Мамардашвили подхватил утверждение Декарта о том, что «я мыслю» – это единственное, в чем мы можем быть уверены, основа любого дальнейшего философского исследования. Он также высоко оценивал то, что в «Размышлениях» Декарт включил в процесс философствования собственную личность, так что Декарт-человек стал неотделим от картезианства-философии: «Этот человек принимал из мира только то, что им через себя было пропущено и только в себе и на себе опробовано и испытано. Только то, что – я!» [Там же: 11]. Этот постулат об уверенности в собственной личности, или «фиксация я», был основополагающим для Мамардашвили в прочтении Декарта, и в дальнейшем этот момент зарождения современного «я», а также заложенные в нем авторитетность и уверенность легли в основу более политизированной философии Мамардашвили в 1980-е годы [Там же: 63]. Могущество картезианского «я» эхом отдалось на самом верху метафизической цепочки и поставило под сомнение унаследованные от советского марксизма положения о человеческом сознании, например идею о том, что индивидуальное сознание определяется «объективными» внешними силами, в частности экономикой.

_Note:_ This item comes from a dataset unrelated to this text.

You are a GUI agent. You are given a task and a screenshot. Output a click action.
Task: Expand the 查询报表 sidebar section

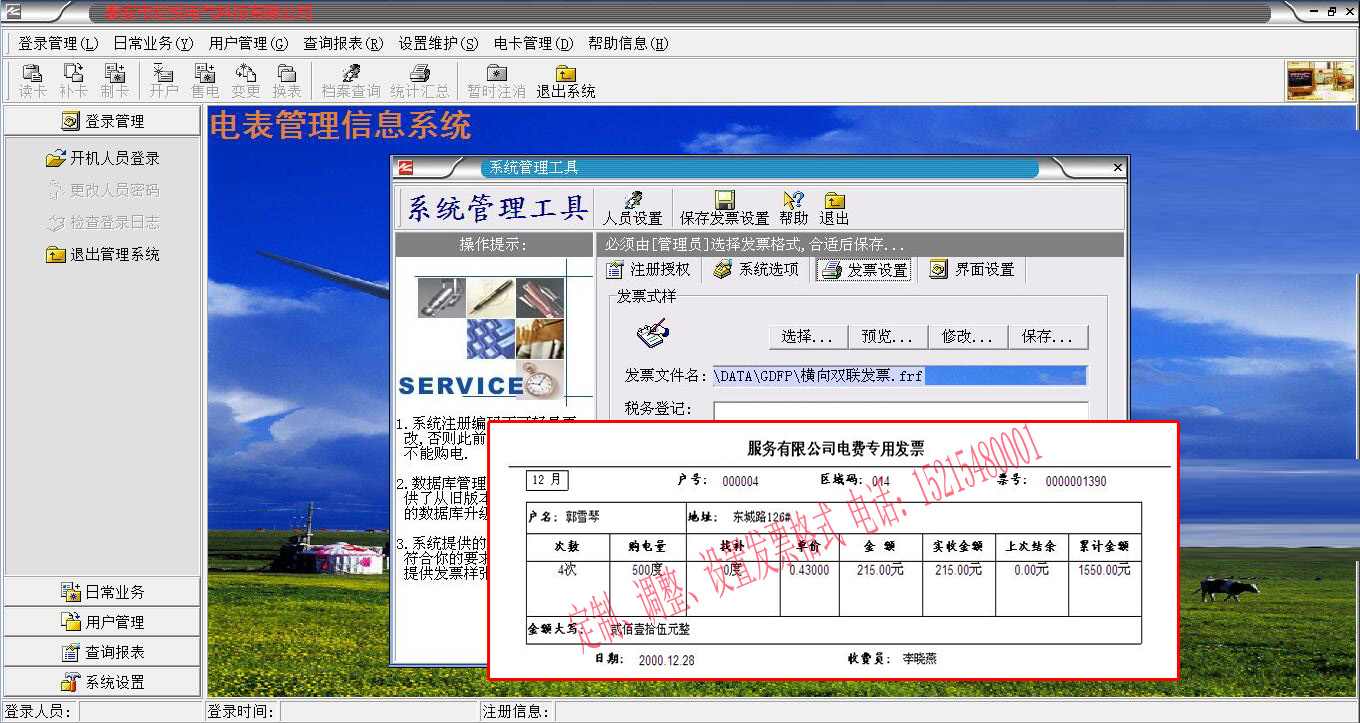tap(103, 652)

Подобно тому, как онтологический аргумент Декарта зависел от cogito, Мамардашвили подчеркивал, что Бог создал не человека, а этого человека – этого Рене Декарта, который столь убедительно пропустил свои аргументы в пользу существования Бога через свое собственное богоданное «я» [Там же: 63].

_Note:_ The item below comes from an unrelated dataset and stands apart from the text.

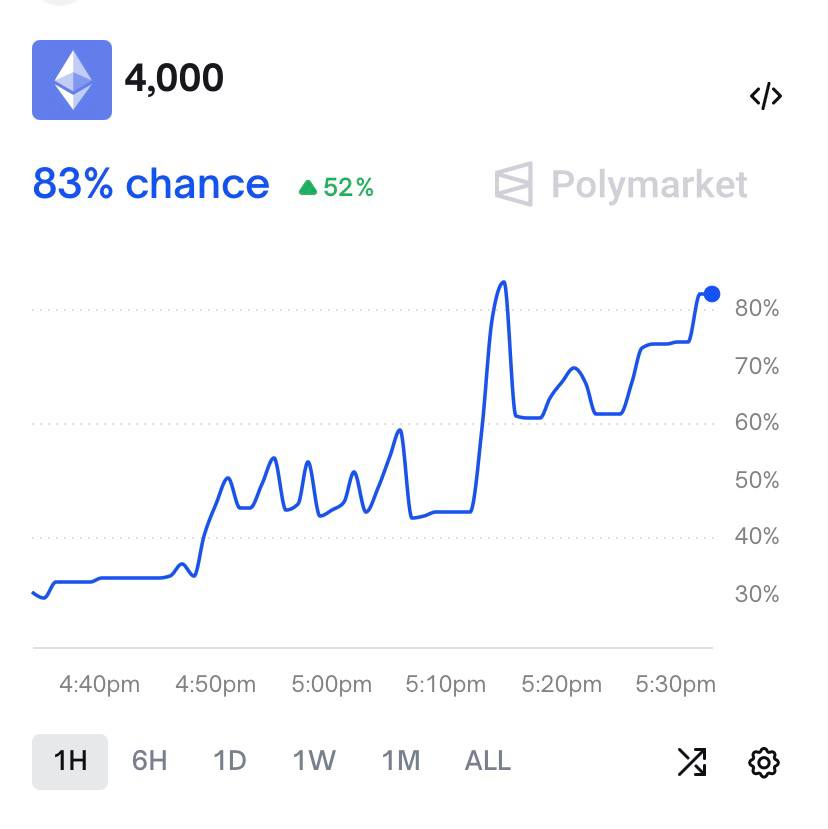Screen dimensions: 828x829
Task: Click the 5:10pm time axis label
Action: coord(445,685)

Если труды Декарта показали Мамардашвили образец важности и действенности «я» в преодолении гегемонии советской ортодоксии, то Кант наполнил содержанием то, чего могло достичь это «я». Трансцендентализм Канта прибавил глагол «мыслить» к грамматическому уравнению cogito, подчеркивая важность самосознания для эпистемологии и делая возможным то, что Мамардашвили назвал «вяжущей силой самопознания» [Мамардашвили 2002: 15]. Кроме того, Мамардашвили (как и Кант) считал употребление глагола «существовать» тавтологией: «А здесь просто – факт или акт “я есмь” <…> “Я мыслю, я есть!”» [Мамардашвили 2019: 77]. Если для Декарта это «я существую» было необходимым условием того, что «я мыслю», для Канта, чтобы знать, что «я существую», это «я» должно сначала узнать что-то о внешнем мире, где «я мыслю» распространяется на универсальные категории познания.